Recombinant Saccharomyces cerevisiae Putative uncharacterized membrane protein YLR311C (YLR311C)
Description
Introduction to YLR311C
Saccharomyces cerevisiae, commonly known as baker's yeast, has served as a crucial eukaryotic model organism in molecular biology and genomics research for decades. Its genome was the first eukaryotic genome to be completely sequenced, providing an essential foundation for functional genomic studies across eukaryotes. Despite this extensive characterization, approximately 20% of its genes remain functionally uncharacterized, including the YLR311C gene.
YLR311C represents an open reading frame (ORF) that encodes a putative uncharacterized membrane protein in S. cerevisiae.
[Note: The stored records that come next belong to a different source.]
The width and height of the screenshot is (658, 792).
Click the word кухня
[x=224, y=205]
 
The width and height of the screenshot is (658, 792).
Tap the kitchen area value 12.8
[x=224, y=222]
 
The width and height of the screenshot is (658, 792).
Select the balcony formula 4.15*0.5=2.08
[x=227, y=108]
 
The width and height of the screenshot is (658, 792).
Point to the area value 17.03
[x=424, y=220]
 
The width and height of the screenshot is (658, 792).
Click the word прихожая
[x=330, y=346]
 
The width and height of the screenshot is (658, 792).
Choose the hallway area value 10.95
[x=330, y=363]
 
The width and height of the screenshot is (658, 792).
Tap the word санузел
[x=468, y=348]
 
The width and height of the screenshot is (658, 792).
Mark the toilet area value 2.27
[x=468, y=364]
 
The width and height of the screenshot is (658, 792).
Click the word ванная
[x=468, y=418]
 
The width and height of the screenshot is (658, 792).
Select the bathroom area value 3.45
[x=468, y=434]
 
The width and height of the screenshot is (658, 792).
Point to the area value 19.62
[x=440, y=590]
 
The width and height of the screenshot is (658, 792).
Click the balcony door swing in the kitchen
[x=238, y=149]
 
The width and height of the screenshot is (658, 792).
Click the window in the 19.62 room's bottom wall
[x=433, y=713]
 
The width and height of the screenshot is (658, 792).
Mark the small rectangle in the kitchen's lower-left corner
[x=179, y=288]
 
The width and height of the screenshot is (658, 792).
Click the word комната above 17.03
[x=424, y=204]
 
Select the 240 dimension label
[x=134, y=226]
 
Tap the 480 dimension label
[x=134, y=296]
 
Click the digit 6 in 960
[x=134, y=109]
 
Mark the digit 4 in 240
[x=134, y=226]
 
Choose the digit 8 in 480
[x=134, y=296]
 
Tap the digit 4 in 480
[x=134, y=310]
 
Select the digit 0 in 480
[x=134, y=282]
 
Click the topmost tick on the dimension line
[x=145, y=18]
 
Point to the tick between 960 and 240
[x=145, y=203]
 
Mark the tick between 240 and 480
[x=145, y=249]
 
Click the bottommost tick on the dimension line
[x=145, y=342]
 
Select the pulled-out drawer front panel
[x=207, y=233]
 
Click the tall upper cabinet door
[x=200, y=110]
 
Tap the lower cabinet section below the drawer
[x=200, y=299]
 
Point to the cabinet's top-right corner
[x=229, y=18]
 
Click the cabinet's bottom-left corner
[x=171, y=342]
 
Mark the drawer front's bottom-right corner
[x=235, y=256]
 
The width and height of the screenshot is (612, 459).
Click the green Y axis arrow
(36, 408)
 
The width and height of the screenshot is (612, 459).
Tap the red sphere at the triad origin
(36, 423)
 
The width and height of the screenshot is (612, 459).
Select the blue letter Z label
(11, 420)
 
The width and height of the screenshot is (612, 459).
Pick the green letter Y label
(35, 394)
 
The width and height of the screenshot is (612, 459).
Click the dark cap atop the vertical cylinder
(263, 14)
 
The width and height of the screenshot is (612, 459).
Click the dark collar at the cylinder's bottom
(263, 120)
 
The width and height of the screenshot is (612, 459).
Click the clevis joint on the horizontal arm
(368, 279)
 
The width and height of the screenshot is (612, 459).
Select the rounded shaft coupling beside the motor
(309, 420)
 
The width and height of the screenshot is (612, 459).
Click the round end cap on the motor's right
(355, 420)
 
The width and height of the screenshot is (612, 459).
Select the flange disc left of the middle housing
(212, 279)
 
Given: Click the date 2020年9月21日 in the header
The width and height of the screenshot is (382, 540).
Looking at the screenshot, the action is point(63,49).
The "YLR" designation in its systematic name indicates its location on chromosome XII of the yeast genome, while the numeric part specifies its relative position within that chromosome . The "C" suffix indicates that the gene is transcribed from the complementary strand. The protein has been annotated in several genomic databases including the Saccharomyces Genome Database (SGD), where it is categorized among proteins with undetermined function .
As part of ongoing efforts to characterize the complete yeast proteome, recombinant forms of the YLR311C protein have been developed to facilitate biochemical and functional studies. These recombinant versions provide researchers with purified protein material for experimental investigations aimed at elucidating its biological role and structural characteristics.
Current Classification Status
YLR311C is classified as a "putative uncharacterized membrane protein," reflecting both its predicted cellular localization and the current limited understanding of its function. This classification is derived from bioinformatic analyses of its amino acid sequence, which suggests membrane-spanning domains characteristic of integral membrane proteins . The term "putative" acknowledges that this functional assignment is based on computational predictions rather than direct experimental evidence.
Protein Identifiers and Database Entries
The YLR311C protein is cataloged in multiple protein databases with the following identifiers:
| Database | Identifier | Description |
|---|---|---|
| UniProt | Q06158 | Putative uncharacterized membrane protein YLR311C |
| SGD | YLR311C | Putative protein of unknown function |
| Aliases | L8543.10 | Alternative gene identifier |
These database entries primarily note the uncharacterized nature of the protein, reflecting the current state of knowledge regarding its function and cellular role .
Expression and Purification Systems
The commercially available recombinant YLR311C protein is produced using bacterial expression systems, specifically Escherichia coli . This approach allows for the large-scale production of the protein for research purposes. The recombinant form encompasses the full-length protein (amino acids 1-115) fused to an N-terminal histidine (His) tag to facilitate purification .
The His-tag fusion enables efficient purification through affinity chromatography, allowing the protein to be isolated from bacterial cell lysates with high purity. According to product specifications, the purified recombinant protein typically exhibits purity greater than 90% as determined by SDS-PAGE analysis .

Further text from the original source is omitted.